I have taken a few days to read and digest Dr. Barry Cooper's "Canada’s “Schauprozess” —Show Trials, Free Speech and Canadian Human Rights Commissions", a report he prepared for the Frontier Centre for Public Policy. He is at the U of Calgary, since 1981, and hold degrees including a PhD from Duke University. He has been around the block, and has published 25 books and about 150 articles on various political science related topics.
So, his 22 page expose of HRCs in general and the Canadian HRC in particular here, is worthwhile reading, though no surprise in either context or content to those who value free speech, and follow the blogs. He echoes Ezra Levant's words, quotes bloopers from Dean Steacy about free speech as an American concept, and details some of the actions of He Who Will Not Be Named In my Blog. His distrust for J Ly is also documented inside, including her "reverse chill", and her file of 1,200 things.
But, in that he is published by the Frontier Centre, it will be read by people who have had no idea of this until now, which is good news, and we sure could use a little good news today, or any day for that matter.
One thing I had missed back in 2008 was an article of Mark Steyn's that Dr. Cooper quoted, and references to Barbara Hall and new in the summer of 2008 policies of the Ontario HRC.
Here is some of what Mr. Steyn had to say in his April 23, 2008 article:
Beginning on July 1, under Ontario's "human rights" reforms, Commissar Hall will have far greater powers to initiate prosecutions against all and sundry. Under the new proposals, " 'hate incident' means any act or omission, whether criminal or not, that expresses bias, prejudice, bigotry or contempt toward a vulnerable or disadvantaged community or its members." "Act or omission"? Of course. The act of not acting in an insufficiently non-hateful way can itself be hateful. Whether or not the incident is a non-incident is incidental.

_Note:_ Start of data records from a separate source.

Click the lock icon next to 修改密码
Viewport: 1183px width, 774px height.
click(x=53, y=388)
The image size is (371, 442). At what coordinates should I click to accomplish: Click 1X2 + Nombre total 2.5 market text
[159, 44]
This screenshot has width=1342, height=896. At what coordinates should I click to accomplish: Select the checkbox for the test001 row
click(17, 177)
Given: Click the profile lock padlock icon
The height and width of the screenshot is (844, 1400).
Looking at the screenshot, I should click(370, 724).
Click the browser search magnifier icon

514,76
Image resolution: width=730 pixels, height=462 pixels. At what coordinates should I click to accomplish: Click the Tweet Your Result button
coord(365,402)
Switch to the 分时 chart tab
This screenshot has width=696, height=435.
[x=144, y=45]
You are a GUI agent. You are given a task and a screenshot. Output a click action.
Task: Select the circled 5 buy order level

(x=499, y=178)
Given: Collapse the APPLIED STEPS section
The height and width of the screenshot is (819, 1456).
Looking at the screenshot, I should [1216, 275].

I quote from "Concepts Of Race And Racism And Implications For OHRC Policy" as published on the OHRC website:
"The denial of racism used by so many whites in positions of authority ranging from the supervisor in a work place to the chief of Police and ministers of government must be understood for what it is: an example of White hegemonic power over those considered 'other.' "
This, of course was part of the splitting of the HRC into 3 disparate parts, so they could appear to be at arm's length from each other.
Dr. Cooper was called by the Alberta HRC to opine on the Boissoin letter, and I will look that up soon to see what he had to say, though he makes a general reference to his testimony in the document.